任务内容
更新下面的所有行：把每处"dropdown"改为"drop-down list"，其余一字不动。

所列各行
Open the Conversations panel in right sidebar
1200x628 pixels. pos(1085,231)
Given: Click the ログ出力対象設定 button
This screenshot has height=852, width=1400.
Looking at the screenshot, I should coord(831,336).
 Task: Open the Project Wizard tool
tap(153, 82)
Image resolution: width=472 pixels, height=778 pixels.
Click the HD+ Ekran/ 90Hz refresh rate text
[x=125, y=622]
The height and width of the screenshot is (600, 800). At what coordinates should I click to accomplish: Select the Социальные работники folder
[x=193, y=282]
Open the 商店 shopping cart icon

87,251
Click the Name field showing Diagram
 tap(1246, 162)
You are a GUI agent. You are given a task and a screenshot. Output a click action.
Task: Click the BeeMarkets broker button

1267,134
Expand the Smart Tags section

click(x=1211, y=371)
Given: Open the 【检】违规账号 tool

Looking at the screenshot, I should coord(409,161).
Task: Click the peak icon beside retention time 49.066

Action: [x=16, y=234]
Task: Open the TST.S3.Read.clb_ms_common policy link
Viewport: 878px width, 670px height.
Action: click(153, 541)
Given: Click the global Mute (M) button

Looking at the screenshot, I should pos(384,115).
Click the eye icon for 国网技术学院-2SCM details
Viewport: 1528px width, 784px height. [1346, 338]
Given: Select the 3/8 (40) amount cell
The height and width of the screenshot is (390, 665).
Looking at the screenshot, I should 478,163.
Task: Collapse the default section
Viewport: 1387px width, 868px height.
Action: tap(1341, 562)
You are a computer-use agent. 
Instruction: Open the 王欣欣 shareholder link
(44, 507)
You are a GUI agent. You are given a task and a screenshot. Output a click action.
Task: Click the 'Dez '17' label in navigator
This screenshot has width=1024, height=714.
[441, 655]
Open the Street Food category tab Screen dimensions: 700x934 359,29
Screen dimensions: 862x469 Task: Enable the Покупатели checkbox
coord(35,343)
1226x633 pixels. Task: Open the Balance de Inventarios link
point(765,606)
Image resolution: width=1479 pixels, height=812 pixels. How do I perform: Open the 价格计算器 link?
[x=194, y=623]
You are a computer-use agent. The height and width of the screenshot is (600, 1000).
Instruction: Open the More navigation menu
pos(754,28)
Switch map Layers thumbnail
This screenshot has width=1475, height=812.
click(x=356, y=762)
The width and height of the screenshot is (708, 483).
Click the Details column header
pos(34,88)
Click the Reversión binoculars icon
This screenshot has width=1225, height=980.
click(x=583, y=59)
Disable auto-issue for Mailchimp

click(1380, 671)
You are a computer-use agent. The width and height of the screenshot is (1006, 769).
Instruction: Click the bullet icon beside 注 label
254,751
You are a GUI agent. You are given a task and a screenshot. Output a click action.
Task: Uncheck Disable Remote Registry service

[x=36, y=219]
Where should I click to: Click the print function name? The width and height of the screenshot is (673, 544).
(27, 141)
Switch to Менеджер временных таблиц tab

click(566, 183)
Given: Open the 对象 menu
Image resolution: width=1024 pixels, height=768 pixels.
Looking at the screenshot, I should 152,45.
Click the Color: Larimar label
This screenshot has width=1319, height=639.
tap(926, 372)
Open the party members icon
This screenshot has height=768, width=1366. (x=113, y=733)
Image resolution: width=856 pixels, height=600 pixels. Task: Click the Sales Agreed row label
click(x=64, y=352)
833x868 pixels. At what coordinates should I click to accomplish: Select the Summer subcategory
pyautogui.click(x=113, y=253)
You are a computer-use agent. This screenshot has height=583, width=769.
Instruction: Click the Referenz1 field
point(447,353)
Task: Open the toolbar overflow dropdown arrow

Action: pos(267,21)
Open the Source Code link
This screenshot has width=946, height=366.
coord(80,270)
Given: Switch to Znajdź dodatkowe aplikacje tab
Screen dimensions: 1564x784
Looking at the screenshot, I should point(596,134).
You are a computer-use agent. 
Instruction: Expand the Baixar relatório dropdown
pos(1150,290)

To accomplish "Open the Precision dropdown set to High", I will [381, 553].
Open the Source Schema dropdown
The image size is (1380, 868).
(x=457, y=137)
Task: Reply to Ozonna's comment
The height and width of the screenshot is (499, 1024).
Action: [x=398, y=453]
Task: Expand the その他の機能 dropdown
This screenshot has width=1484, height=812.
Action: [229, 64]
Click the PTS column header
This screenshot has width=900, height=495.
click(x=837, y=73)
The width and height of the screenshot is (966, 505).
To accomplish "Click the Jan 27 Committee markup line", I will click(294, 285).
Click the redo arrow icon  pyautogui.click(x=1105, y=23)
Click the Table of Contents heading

练习作答
Open the Conversations panel in right sidebar
1200x628 pixels. pos(1085,231)
Given: Click the ログ出力対象設定 button
This screenshot has height=852, width=1400.
Looking at the screenshot, I should coord(831,336).
 Task: Open the Project Wizard tool
tap(153, 82)
Image resolution: width=472 pixels, height=778 pixels.
Click the HD+ Ekran/ 90Hz refresh rate text
[x=125, y=622]
The height and width of the screenshot is (600, 800). At what coordinates should I click to accomplish: Select the Социальные работники folder
[x=193, y=282]
Open the 商店 shopping cart icon

87,251
Click the Name field showing Diagram
 tap(1246, 162)
You are a GUI agent. You are given a task and a screenshot. Output a click action.
Task: Click the BeeMarkets broker button

1267,134
Expand the Smart Tags section

click(x=1211, y=371)
Given: Open the 【检】违规账号 tool

Looking at the screenshot, I should coord(409,161).
Task: Click the peak icon beside retention time 49.066

Action: [x=16, y=234]
Task: Open the TST.S3.Read.clb_ms_common policy link
Viewport: 878px width, 670px height.
Action: click(153, 541)
Given: Click the global Mute (M) button

Looking at the screenshot, I should pos(384,115).
Click the eye icon for 国网技术学院-2SCM details
Viewport: 1528px width, 784px height. [1346, 338]
Given: Select the 3/8 (40) amount cell
The height and width of the screenshot is (390, 665).
Looking at the screenshot, I should 478,163.
Task: Collapse the default section
Viewport: 1387px width, 868px height.
Action: tap(1341, 562)
You are a computer-use agent. 
Instruction: Open the 王欣欣 shareholder link
(44, 507)
You are a GUI agent. You are given a task and a screenshot. Output a click action.
Task: Click the 'Dez '17' label in navigator
This screenshot has width=1024, height=714.
[441, 655]
Open the Street Food category tab Screen dimensions: 700x934 359,29
Screen dimensions: 862x469 Task: Enable the Покупатели checkbox
coord(35,343)
1226x633 pixels. Task: Open the Balance de Inventarios link
point(765,606)
Image resolution: width=1479 pixels, height=812 pixels. How do I perform: Open the 价格计算器 link?
[x=194, y=623]
You are a computer-use agent. The height and width of the screenshot is (600, 1000).
Instruction: Open the More navigation menu
pos(754,28)
Switch map Layers thumbnail
This screenshot has width=1475, height=812.
click(x=356, y=762)
The width and height of the screenshot is (708, 483).
Click the Details column header
pos(34,88)
Click the Reversión binoculars icon
This screenshot has width=1225, height=980.
click(x=583, y=59)
Disable auto-issue for Mailchimp

click(1380, 671)
You are a computer-use agent. The width and height of the screenshot is (1006, 769).
Instruction: Click the bullet icon beside 注 label
254,751
You are a GUI agent. You are given a task and a screenshot. Output a click action.
Task: Uncheck Disable Remote Registry service

[x=36, y=219]
Where should I click to: Click the print function name? The width and height of the screenshot is (673, 544).
(27, 141)
Switch to Менеджер временных таблиц tab

click(566, 183)
Given: Open the 对象 menu
Image resolution: width=1024 pixels, height=768 pixels.
Looking at the screenshot, I should 152,45.
Click the Color: Larimar label
This screenshot has width=1319, height=639.
tap(926, 372)
Open the party members icon
This screenshot has height=768, width=1366. (x=113, y=733)
Image resolution: width=856 pixels, height=600 pixels. Task: Click the Sales Agreed row label
click(x=64, y=352)
833x868 pixels. At what coordinates should I click to accomplish: Select the Summer subcategory
pyautogui.click(x=113, y=253)
You are a computer-use agent. This screenshot has height=583, width=769.
Instruction: Click the Referenz1 field
point(447,353)
Task: Open the toolbar overflow drop-down list arrow

Action: pos(267,21)
Open the Source Code link
This screenshot has width=946, height=366.
coord(80,270)
Given: Switch to Znajdź dodatkowe aplikacje tab
Screen dimensions: 1564x784
Looking at the screenshot, I should point(596,134).
You are a computer-use agent. 
Instruction: Expand the Baixar relatório drop-down list
pos(1150,290)

To accomplish "Open the Precision drop-down list set to High", I will [381, 553].
Open the Source Schema drop-down list
The image size is (1380, 868).
(x=457, y=137)
Task: Reply to Ozonna's comment
The height and width of the screenshot is (499, 1024).
Action: [x=398, y=453]
Task: Expand the その他の機能 drop-down list
This screenshot has width=1484, height=812.
Action: [229, 64]
Click the PTS column header
This screenshot has width=900, height=495.
click(x=837, y=73)
The width and height of the screenshot is (966, 505).
To accomplish "Click the Jan 27 Committee markup line", I will click(294, 285).
Click the redo arrow icon  pyautogui.click(x=1105, y=23)
Click the Table of Contents heading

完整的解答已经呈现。